After eight days of violence and nearly 150 deaths on both sides of the Israel-Gaza border, a cease-fire set to take effect Wednesday night promised to silence the warplanes and rocket launchers.

After eight days of violence and nearly 150 deaths on both sides of the Israel-Gaza border, a cease-fire set to take effect Wednesday night promised to silence the warplanes and rocket launchers.

The cease-fire, announced Wednesday night in a joint news conference in Cairo with U.S. Secretary of State Hillary Clinton and Egyptian Foreign Minister Mohamed Kamel Amr, is scheduled to take effect at 9 p.m. (2 p.m. ET).

With more than an hour to go before the agreement formally took hold, rockets could be seen streaking from Gaza into the sky toward Israel. It was not immediately clear if Israel had suspended its military operations.

The agreement to end the hostilities came after a day of intensive negotiations featuring Clinton, Egyptian President Mohamed Morsy and Palestinian officials, and was a surprising cap to a day that saw militants strike deep inside Tel Aviv -- with a public bus bombing that injured 24 people, according to police.

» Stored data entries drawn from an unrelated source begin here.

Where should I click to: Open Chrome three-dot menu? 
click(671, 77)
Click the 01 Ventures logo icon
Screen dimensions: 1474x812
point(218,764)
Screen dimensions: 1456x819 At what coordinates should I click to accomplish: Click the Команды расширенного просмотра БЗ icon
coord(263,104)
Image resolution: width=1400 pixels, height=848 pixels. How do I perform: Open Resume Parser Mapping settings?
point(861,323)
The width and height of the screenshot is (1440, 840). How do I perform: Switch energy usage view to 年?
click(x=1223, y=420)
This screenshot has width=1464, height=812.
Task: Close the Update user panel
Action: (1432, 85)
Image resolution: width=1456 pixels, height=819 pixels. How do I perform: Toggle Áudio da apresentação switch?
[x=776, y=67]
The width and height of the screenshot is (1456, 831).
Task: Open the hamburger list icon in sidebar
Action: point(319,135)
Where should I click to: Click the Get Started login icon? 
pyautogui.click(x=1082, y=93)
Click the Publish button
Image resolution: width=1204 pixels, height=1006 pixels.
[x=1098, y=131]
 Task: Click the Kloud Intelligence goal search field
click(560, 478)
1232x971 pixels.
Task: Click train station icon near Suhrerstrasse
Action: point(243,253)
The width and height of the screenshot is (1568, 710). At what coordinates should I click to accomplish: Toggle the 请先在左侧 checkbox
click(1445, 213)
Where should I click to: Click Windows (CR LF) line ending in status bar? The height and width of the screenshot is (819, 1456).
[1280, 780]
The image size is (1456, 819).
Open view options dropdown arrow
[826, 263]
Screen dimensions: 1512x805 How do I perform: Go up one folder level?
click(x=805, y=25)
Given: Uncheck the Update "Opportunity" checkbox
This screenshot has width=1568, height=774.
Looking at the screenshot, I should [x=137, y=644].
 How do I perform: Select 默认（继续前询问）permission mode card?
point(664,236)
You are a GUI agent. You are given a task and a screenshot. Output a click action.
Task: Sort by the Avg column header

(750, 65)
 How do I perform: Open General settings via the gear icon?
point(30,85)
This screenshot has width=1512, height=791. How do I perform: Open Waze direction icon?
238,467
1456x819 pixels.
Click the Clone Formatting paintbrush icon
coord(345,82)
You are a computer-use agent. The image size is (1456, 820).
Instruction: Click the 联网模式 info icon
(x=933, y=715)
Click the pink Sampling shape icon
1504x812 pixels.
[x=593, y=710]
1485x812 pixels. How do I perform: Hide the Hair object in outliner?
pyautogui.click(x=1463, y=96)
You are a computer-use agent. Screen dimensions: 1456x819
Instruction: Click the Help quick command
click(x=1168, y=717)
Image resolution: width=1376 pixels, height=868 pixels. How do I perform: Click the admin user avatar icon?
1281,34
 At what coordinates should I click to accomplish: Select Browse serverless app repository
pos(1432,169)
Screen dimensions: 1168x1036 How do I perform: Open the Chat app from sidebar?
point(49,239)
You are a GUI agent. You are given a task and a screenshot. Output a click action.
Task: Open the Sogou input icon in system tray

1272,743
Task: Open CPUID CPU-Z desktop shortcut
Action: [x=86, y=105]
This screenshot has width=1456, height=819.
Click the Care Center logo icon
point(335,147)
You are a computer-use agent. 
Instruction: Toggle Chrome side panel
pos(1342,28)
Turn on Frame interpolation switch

No details of the cease-fire agreement were immediately available. Hamas had been asking for, among other things, an end to Israel's blockade of Gaza. Israeli officials said they were seeking a long-term solution ending the threat of rocket fire in southern Israel.

As recently as Wednesday afternoon, Hamas officials were calling for more strikes against Israel, while that country's military continued to press its campaign against suspected rocket-launching sites and what it described as "terrorist hideouts."

Eleven people had died as of Wednesday night in Gaza, according to the Hamas-run al-Aqsa television station, bringing the total death toll in the Palestinian territory to 142 in eight days of fighting.

Five people died in Israel, and scores more were wounded -- including four soldiers injured Wednesday in a mortar attack in the Eshkol region, according to the IDF.

The cease-fire talks, held in the West Bank, Israel and Cairo, withstood the lunchtime bus attack near the Defense Ministry headquarters in Tel Aviv. It was the first terror attack in that city since 2006, and the first assault on a bus in Israel since August 2011, when a man blew himself up near a bus near Eilat, killing the driver.

Terrorists planted at least two bombs on the bus and fled, Israeli police spokesman Micky Rosenfeld said. Only one of the bombs exploded, blowing out the windows of the bus but leaving the vehicle otherwise intact, he said.

Images on Israeli TV showed white smoke rising from the bus as police and witnesses milled outside. Police cordoned off the street. At least one passenger was taken out on a stretcher.

Rosenfeld said 24 people were wounded, three of them seriously. Aviva Shemer with Ichilov Hospital said pedestrians were among the injured.

One victim was in serious condition with shoulder injuries, while two others suffered moderate injuries from glass fragments. Some of those being treated suffered panic attacks, Shemer said.

Police said Wednesday evening they were seeking at least one and possibly two suspects.

Israeli authorities have stepped up security nationwide, with additional police on the streets and more plainclothes police officers patrolling public areas, Rosenfeld said.

Tel Aviv resident Audrey Shemesh, who lives in an apartment building overlook the scene of the explosion, said the attack had shaken her confidence in peace.

"They want us dead, and this is really sad," Shemesh said of militants battling Israel, "For now I don't see any solution. They don't want to stop this. They just want to go on and on and on. It's really sad because I believe in peace."

Hamas put its own spin on the attack in a banner on al-Aqsa.

"Hamas blesses the suicide bombing and assures that it is a natural response to the massacre of the al-Dalou family and targeting of innocent Palestinian civilians."